Many, non-Christian, urban based East Indians never encountered these cultural insults because they never were part of the society where the Portuguese, WLCEI, and the light-skinned African Creole elites dominated. As a human rights academic, my world brought me into contact with them. I became active in WPA, an unapologetic middle class outfit then, became a weekly columnist with the Catholic Standard and Stabroek News, both owned and controlled by the Portuguese crème de la crème (with Father Morrison definitely not snubbing me), then the AFC which like the WPA was essentially an unrepentant elite entity.
Before I move to make a connection with these cultural spheres with the 2020 election rigging, an unambiguous contention of mine must be expressed. I say without hesitating, the PPP and PNC are not insensitive, snobbish, class dominated, political organization. They never were. They are not.
Space will not allow for an elongation but it had to do with how they evolved (see my column of Monday, August 24, 2020: “The demise of petty bourgeois politics in Guyana: A class analysis”). The inner leadership of the WPA and AFC were shameless exhibitionists of class snobbery, a depravity that Burnham and Jagan would never have tolerated.
When I sat down each night, for five months, looking at the Atlantic Ocean through my study window, writing about the rigging, I would ask myself, if David De Caires and Miles Fitzpatrick were alive who would they have supported – the APNU+AFC for cultural, anthropological reasons or those dark-skinned country boys – Irfaan Ali and Bharrat Jagdeo?
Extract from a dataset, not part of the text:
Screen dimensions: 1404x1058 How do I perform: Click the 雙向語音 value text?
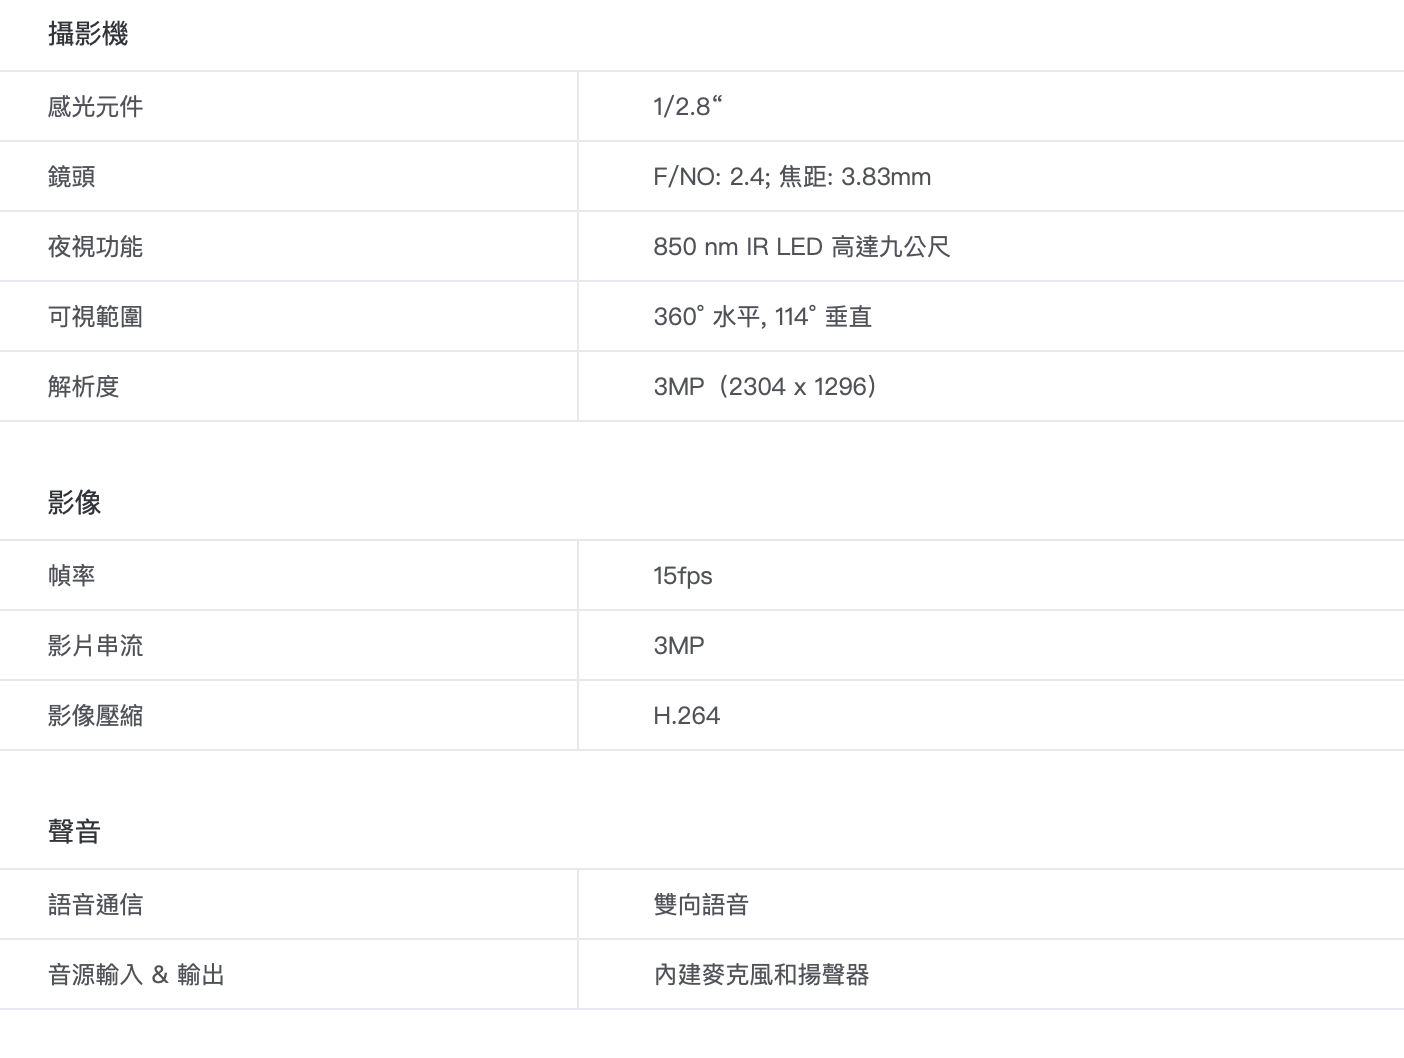tap(701, 905)
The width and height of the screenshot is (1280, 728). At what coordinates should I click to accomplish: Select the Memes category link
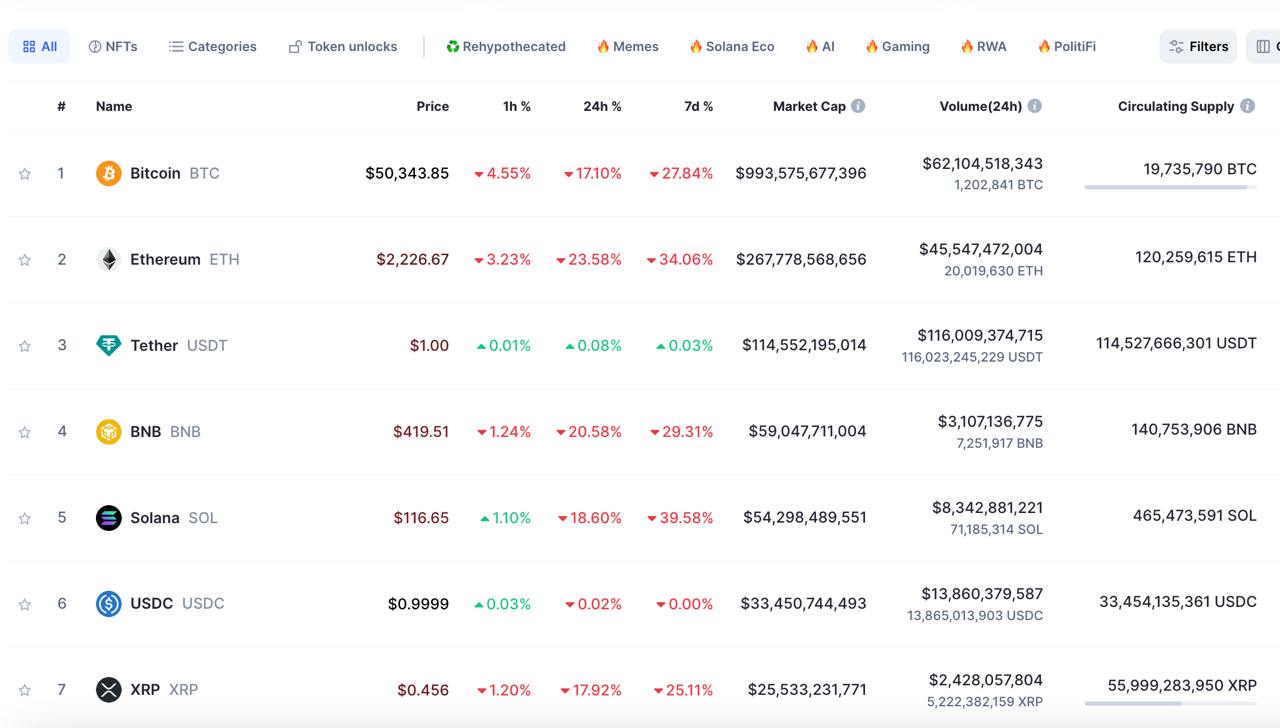click(x=627, y=46)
The 2020 election in Guyana will remain for me one of the most priceless goldmines in academic research in the entire world in the 21st century. If you are a political theorist, then the attitudes of different classes, of different cultural groups to the election should be one of your scholarly priorities.
A caveat is in order. If you are going to study these attitudes, then you have to do a relevant demarcation. There cannot be a holistic approach. Your conclusion will be misleading. People like Lincoln Lewis, David Hinds, Eusi Kwayana, among others, did not endorse the rigging for cultural, class reasons. They saw the election drama as Indians versus Africans and they wanted their race to win. The class background of Dr. Ali never featured in their thinking.
Certain women groups, certain WPA aligned academics, certain columnists in the Stabroek News, certain UG lecturers, certain Creole groups in the West Indian diaspora did not support David Granger’s game of rigging because of the essential, ethnic binary that people like Lewis, Hinds and Kwayana used. Culture, class and anthropology were the driving factors in their psychological attitudes. These people saw the election arena after March 4 as a zero sum battle between a middle class, light complexioned member of the Georgetown Creole society against an obscure boy from the country side who in their thinking should not be in charge of a country that will be the main CARICOM economy in the 21st century.
For them, it was infra-dig to have Guyana run by such a president even though he had a doctorate from UWI. It is not the education that matters but class and colour. I wish Dr. Ali well and hope he gets his party’s nomination in 2025.
(The views expressed in this article are those of the author and do not necessarily reflect the opinions of this newspaper.)